The expected output is an exact restatement of all the records.
*** Block opens ***
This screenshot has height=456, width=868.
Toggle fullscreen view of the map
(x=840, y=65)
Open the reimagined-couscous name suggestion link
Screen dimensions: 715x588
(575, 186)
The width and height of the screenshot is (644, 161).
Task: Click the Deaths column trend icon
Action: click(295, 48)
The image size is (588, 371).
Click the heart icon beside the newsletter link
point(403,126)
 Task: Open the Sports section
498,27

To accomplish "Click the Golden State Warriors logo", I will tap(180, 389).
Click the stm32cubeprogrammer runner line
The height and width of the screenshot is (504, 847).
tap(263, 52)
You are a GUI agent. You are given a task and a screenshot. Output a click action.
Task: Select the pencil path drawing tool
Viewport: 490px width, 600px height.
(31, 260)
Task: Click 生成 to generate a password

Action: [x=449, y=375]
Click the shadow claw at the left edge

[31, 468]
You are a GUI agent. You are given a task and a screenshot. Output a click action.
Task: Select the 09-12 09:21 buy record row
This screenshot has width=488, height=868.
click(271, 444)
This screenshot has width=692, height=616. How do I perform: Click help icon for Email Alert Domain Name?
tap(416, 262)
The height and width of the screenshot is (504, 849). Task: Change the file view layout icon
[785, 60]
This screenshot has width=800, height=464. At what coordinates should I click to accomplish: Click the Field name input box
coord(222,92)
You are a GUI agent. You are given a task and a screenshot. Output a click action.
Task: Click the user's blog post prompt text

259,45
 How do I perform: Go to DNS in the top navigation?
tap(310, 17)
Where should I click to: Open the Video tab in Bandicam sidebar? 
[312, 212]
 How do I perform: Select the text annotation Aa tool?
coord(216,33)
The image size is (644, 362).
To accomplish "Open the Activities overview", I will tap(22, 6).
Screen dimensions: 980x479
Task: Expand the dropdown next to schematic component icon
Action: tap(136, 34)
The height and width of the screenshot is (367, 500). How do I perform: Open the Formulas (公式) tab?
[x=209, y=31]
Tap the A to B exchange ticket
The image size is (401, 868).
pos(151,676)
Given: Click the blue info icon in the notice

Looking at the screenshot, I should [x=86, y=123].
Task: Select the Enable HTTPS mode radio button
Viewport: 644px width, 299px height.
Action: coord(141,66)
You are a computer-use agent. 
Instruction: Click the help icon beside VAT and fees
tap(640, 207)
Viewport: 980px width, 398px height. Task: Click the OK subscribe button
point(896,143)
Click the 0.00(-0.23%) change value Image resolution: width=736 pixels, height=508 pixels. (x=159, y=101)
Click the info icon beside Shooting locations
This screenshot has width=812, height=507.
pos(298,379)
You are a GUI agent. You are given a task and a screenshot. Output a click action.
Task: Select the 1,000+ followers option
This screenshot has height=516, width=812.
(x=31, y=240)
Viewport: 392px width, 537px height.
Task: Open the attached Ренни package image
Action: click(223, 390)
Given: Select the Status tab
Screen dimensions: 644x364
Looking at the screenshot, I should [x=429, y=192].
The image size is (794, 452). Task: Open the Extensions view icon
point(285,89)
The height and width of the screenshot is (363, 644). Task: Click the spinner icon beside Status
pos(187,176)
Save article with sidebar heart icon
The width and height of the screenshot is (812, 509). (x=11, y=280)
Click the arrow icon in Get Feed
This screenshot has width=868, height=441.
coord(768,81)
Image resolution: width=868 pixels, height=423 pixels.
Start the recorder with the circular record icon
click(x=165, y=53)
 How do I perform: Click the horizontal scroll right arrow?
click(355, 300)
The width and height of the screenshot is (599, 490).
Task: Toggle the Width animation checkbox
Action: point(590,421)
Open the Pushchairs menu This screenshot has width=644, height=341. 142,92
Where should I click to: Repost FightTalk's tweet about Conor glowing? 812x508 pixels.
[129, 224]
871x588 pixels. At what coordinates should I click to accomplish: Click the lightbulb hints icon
*** Block closes ***
Task result ::
This screenshot has height=456, width=868.
Toggle fullscreen view of the map
(x=840, y=65)
Open the reimagined-couscous name suggestion link
Screen dimensions: 715x588
(575, 186)
The width and height of the screenshot is (644, 161).
Task: Click the Deaths column trend icon
Action: click(295, 48)
The image size is (588, 371).
Click the heart icon beside the newsletter link
point(403,126)
 Task: Open the Sports section
498,27

To accomplish "Click the Golden State Warriors logo", I will tap(180, 389).
Click the stm32cubeprogrammer runner line
The height and width of the screenshot is (504, 847).
tap(263, 52)
You are a GUI agent. You are given a task and a screenshot. Output a click action.
Task: Select the pencil path drawing tool
Viewport: 490px width, 600px height.
(31, 260)
Task: Click 生成 to generate a password

Action: [x=449, y=375]
Click the shadow claw at the left edge

[31, 468]
You are a GUI agent. You are given a task and a screenshot. Output a click action.
Task: Select the 09-12 09:21 buy record row
This screenshot has width=488, height=868.
click(271, 444)
This screenshot has width=692, height=616. How do I perform: Click help icon for Email Alert Domain Name?
tap(416, 262)
The height and width of the screenshot is (504, 849). Task: Change the file view layout icon
[785, 60]
This screenshot has width=800, height=464. At what coordinates should I click to accomplish: Click the Field name input box
coord(222,92)
You are a GUI agent. You are given a task and a screenshot. Output a click action.
Task: Click the user's blog post prompt text

259,45
 How do I perform: Go to DNS in the top navigation?
tap(310, 17)
Where should I click to: Open the Video tab in Bandicam sidebar? 
[312, 212]
 How do I perform: Select the text annotation Aa tool?
coord(216,33)
The image size is (644, 362).
To accomplish "Open the Activities overview", I will tap(22, 6).
Screen dimensions: 980x479
Task: Expand the dropdown next to schematic component icon
Action: tap(136, 34)
The height and width of the screenshot is (367, 500). How do I perform: Open the Formulas (公式) tab?
[x=209, y=31]
Tap the A to B exchange ticket
The image size is (401, 868).
pos(151,676)
Given: Click the blue info icon in the notice

Looking at the screenshot, I should [x=86, y=123].
Task: Select the Enable HTTPS mode radio button
Viewport: 644px width, 299px height.
Action: coord(141,66)
You are a computer-use agent. 
Instruction: Click the help icon beside VAT and fees
tap(640, 207)
Viewport: 980px width, 398px height. Task: Click the OK subscribe button
point(896,143)
Click the 0.00(-0.23%) change value Image resolution: width=736 pixels, height=508 pixels. (x=159, y=101)
Click the info icon beside Shooting locations
This screenshot has width=812, height=507.
pos(298,379)
You are a GUI agent. You are given a task and a screenshot. Output a click action.
Task: Select the 1,000+ followers option
This screenshot has height=516, width=812.
(x=31, y=240)
Viewport: 392px width, 537px height.
Task: Open the attached Ренни package image
Action: click(223, 390)
Given: Select the Status tab
Screen dimensions: 644x364
Looking at the screenshot, I should [x=429, y=192].
The image size is (794, 452). Task: Open the Extensions view icon
point(285,89)
The height and width of the screenshot is (363, 644). Task: Click the spinner icon beside Status
pos(187,176)
Save article with sidebar heart icon
The width and height of the screenshot is (812, 509). (x=11, y=280)
Click the arrow icon in Get Feed
This screenshot has width=868, height=441.
coord(768,81)
Image resolution: width=868 pixels, height=423 pixels.
Start the recorder with the circular record icon
click(x=165, y=53)
 How do I perform: Click the horizontal scroll right arrow?
click(355, 300)
The width and height of the screenshot is (599, 490).
Task: Toggle the Width animation checkbox
Action: point(590,421)
Open the Pushchairs menu This screenshot has width=644, height=341. 142,92
Where should I click to: Repost FightTalk's tweet about Conor glowing? 812x508 pixels.
[129, 224]
871x588 pixels. At what coordinates should I click to accomplish: Click the lightbulb hints icon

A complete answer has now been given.